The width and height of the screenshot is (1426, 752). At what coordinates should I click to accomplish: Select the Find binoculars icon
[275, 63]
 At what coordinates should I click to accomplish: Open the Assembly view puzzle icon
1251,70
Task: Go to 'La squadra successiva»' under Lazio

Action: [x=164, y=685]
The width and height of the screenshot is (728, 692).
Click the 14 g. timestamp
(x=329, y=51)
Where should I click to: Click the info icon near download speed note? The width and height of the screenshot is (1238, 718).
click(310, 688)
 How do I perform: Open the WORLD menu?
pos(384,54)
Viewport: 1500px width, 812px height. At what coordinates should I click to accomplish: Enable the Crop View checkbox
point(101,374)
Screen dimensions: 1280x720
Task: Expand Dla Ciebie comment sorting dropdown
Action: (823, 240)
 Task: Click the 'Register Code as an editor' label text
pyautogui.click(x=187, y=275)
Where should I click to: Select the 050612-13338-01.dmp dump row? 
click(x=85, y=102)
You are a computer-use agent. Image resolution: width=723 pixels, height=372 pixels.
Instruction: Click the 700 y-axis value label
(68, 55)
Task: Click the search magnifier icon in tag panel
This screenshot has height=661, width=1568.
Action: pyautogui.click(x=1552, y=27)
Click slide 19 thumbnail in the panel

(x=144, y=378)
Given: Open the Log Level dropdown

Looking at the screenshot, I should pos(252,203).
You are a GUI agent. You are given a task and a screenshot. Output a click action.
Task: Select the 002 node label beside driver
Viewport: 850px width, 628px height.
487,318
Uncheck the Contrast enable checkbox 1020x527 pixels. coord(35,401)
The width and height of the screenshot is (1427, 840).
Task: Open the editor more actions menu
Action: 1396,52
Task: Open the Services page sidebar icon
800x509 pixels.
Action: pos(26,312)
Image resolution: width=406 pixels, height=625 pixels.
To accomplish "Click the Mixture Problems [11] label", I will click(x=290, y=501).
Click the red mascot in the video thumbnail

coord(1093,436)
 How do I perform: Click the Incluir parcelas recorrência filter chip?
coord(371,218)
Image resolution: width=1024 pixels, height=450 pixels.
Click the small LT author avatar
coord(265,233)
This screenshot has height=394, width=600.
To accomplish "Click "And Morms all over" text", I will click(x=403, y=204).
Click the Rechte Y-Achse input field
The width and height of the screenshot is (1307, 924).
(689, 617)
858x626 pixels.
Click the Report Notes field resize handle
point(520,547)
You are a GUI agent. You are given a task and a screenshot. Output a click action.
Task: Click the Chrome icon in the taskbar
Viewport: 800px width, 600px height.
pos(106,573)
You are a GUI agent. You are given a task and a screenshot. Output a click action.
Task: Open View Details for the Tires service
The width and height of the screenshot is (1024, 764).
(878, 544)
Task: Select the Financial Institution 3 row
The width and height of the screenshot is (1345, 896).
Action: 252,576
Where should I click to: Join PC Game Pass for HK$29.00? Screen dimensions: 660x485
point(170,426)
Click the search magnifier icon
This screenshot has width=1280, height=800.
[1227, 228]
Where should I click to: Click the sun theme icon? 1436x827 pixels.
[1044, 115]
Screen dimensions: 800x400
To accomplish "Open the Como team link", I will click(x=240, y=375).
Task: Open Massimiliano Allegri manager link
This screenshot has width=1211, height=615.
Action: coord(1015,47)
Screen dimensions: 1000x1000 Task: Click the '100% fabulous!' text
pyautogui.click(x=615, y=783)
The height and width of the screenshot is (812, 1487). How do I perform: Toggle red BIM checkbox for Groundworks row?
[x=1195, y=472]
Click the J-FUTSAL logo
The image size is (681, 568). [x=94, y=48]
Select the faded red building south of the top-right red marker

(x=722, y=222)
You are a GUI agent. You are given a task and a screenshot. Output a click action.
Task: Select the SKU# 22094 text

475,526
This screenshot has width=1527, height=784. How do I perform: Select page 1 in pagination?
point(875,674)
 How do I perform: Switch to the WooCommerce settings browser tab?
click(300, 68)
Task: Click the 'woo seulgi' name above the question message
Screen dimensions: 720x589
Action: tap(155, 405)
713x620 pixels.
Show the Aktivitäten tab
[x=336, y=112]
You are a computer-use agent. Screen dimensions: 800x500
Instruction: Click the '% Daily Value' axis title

---*---

• Work task: Once more, write out all the data exactly.

• Exercise solution:
The width and height of the screenshot is (1426, 752). At what coordinates should I click to accomplish: Select the Find binoculars icon
[275, 63]
 At what coordinates should I click to accomplish: Open the Assembly view puzzle icon
1251,70
Task: Go to 'La squadra successiva»' under Lazio

Action: [x=164, y=685]
The width and height of the screenshot is (728, 692).
Click the 14 g. timestamp
(x=329, y=51)
Where should I click to: Click the info icon near download speed note? The width and height of the screenshot is (1238, 718).
click(310, 688)
 How do I perform: Open the WORLD menu?
pos(384,54)
Viewport: 1500px width, 812px height. At what coordinates should I click to accomplish: Enable the Crop View checkbox
point(101,374)
Screen dimensions: 1280x720
Task: Expand Dla Ciebie comment sorting dropdown
Action: (823, 240)
 Task: Click the 'Register Code as an editor' label text
pyautogui.click(x=187, y=275)
Where should I click to: Select the 050612-13338-01.dmp dump row? 
click(x=85, y=102)
You are a computer-use agent. Image resolution: width=723 pixels, height=372 pixels.
Instruction: Click the 700 y-axis value label
(68, 55)
Task: Click the search magnifier icon in tag panel
This screenshot has height=661, width=1568.
Action: pyautogui.click(x=1552, y=27)
Click slide 19 thumbnail in the panel

(x=144, y=378)
Given: Open the Log Level dropdown

Looking at the screenshot, I should pos(252,203).
You are a GUI agent. You are given a task and a screenshot. Output a click action.
Task: Select the 002 node label beside driver
Viewport: 850px width, 628px height.
487,318
Uncheck the Contrast enable checkbox 1020x527 pixels. coord(35,401)
The width and height of the screenshot is (1427, 840).
Task: Open the editor more actions menu
Action: 1396,52
Task: Open the Services page sidebar icon
800x509 pixels.
Action: pos(26,312)
Image resolution: width=406 pixels, height=625 pixels.
To accomplish "Click the Mixture Problems [11] label", I will click(x=290, y=501).
Click the red mascot in the video thumbnail

coord(1093,436)
 How do I perform: Click the Incluir parcelas recorrência filter chip?
coord(371,218)
Image resolution: width=1024 pixels, height=450 pixels.
Click the small LT author avatar
coord(265,233)
This screenshot has height=394, width=600.
To accomplish "Click "And Morms all over" text", I will click(x=403, y=204).
Click the Rechte Y-Achse input field
The width and height of the screenshot is (1307, 924).
(689, 617)
858x626 pixels.
Click the Report Notes field resize handle
point(520,547)
You are a GUI agent. You are given a task and a screenshot. Output a click action.
Task: Click the Chrome icon in the taskbar
Viewport: 800px width, 600px height.
pos(106,573)
You are a GUI agent. You are given a task and a screenshot. Output a click action.
Task: Open View Details for the Tires service
The width and height of the screenshot is (1024, 764).
(878, 544)
Task: Select the Financial Institution 3 row
The width and height of the screenshot is (1345, 896).
Action: 252,576
Where should I click to: Join PC Game Pass for HK$29.00? Screen dimensions: 660x485
point(170,426)
Click the search magnifier icon
This screenshot has width=1280, height=800.
[1227, 228]
Where should I click to: Click the sun theme icon? 1436x827 pixels.
[1044, 115]
Screen dimensions: 800x400
To accomplish "Open the Como team link", I will click(x=240, y=375).
Task: Open Massimiliano Allegri manager link
This screenshot has width=1211, height=615.
Action: coord(1015,47)
Screen dimensions: 1000x1000 Task: Click the '100% fabulous!' text
pyautogui.click(x=615, y=783)
The height and width of the screenshot is (812, 1487). How do I perform: Toggle red BIM checkbox for Groundworks row?
[x=1195, y=472]
Click the J-FUTSAL logo
The image size is (681, 568). [x=94, y=48]
Select the faded red building south of the top-right red marker

(x=722, y=222)
You are a GUI agent. You are given a task and a screenshot. Output a click action.
Task: Select the SKU# 22094 text

475,526
This screenshot has width=1527, height=784. How do I perform: Select page 1 in pagination?
point(875,674)
 How do I perform: Switch to the WooCommerce settings browser tab?
click(300, 68)
Task: Click the 'woo seulgi' name above the question message
Screen dimensions: 720x589
Action: tap(155, 405)
713x620 pixels.
Show the Aktivitäten tab
[x=336, y=112]
You are a computer-use agent. Screen dimensions: 800x500
Instruction: Click the '% Daily Value' axis title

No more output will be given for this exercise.